### TASK DATA ###
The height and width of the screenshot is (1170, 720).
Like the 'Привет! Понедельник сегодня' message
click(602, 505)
###
### TASK DATA ###
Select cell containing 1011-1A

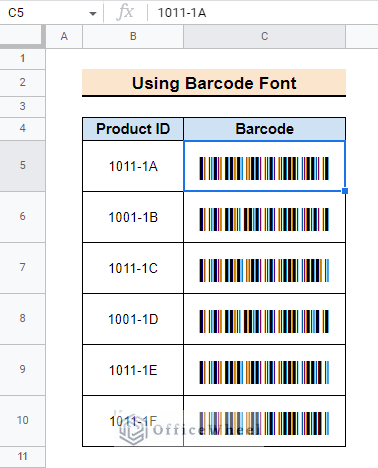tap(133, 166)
###
### TASK DATA ###
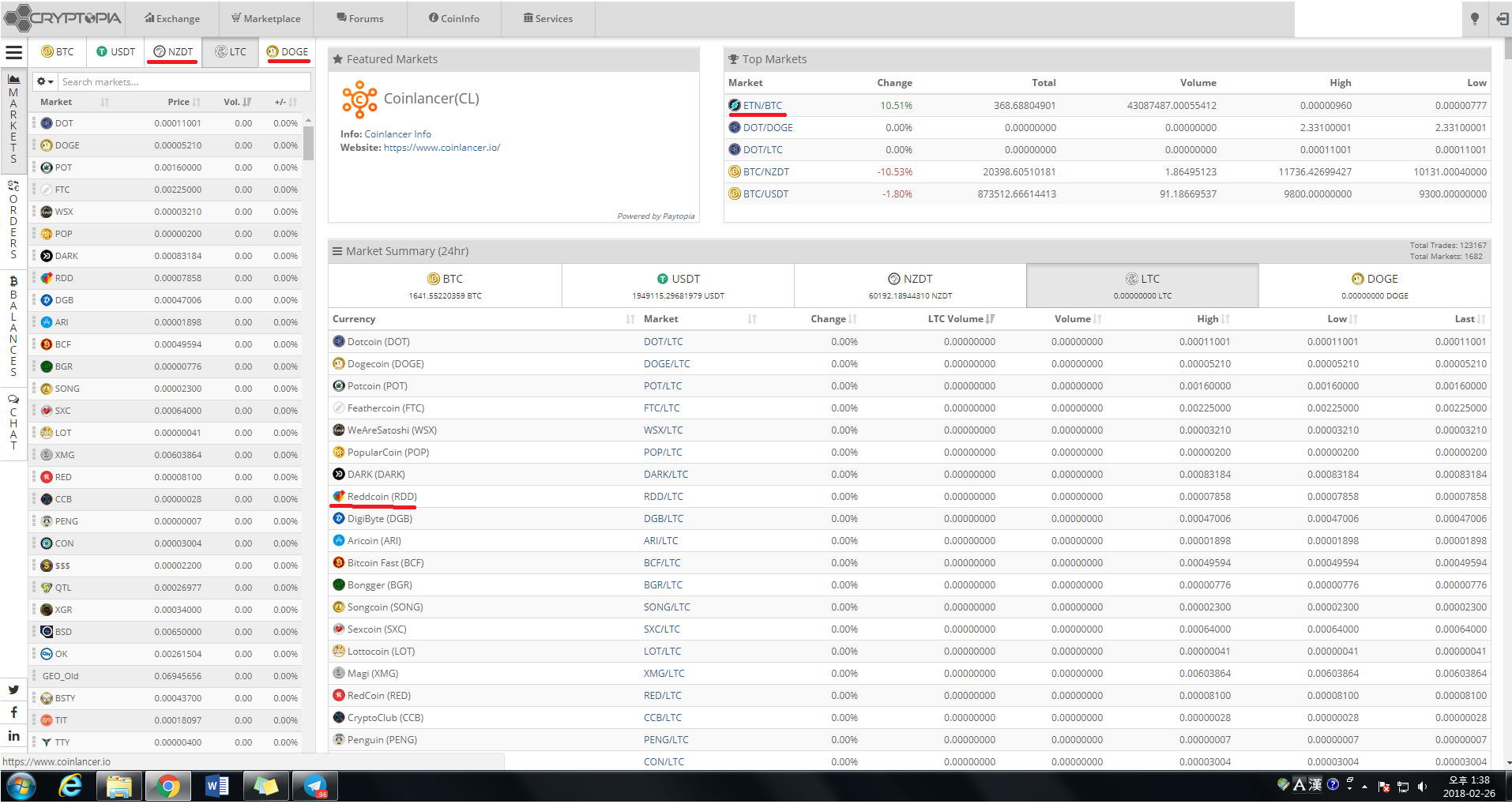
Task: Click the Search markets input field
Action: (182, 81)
###
PROBLEM REQUIREMENTS: Retype the items beginning with the line that contains "The height and" and ending after the line that contains "click(602, 505)".

EXPECTED ANSWER:
The height and width of the screenshot is (1170, 720).
Like the 'Привет! Понедельник сегодня' message
click(602, 505)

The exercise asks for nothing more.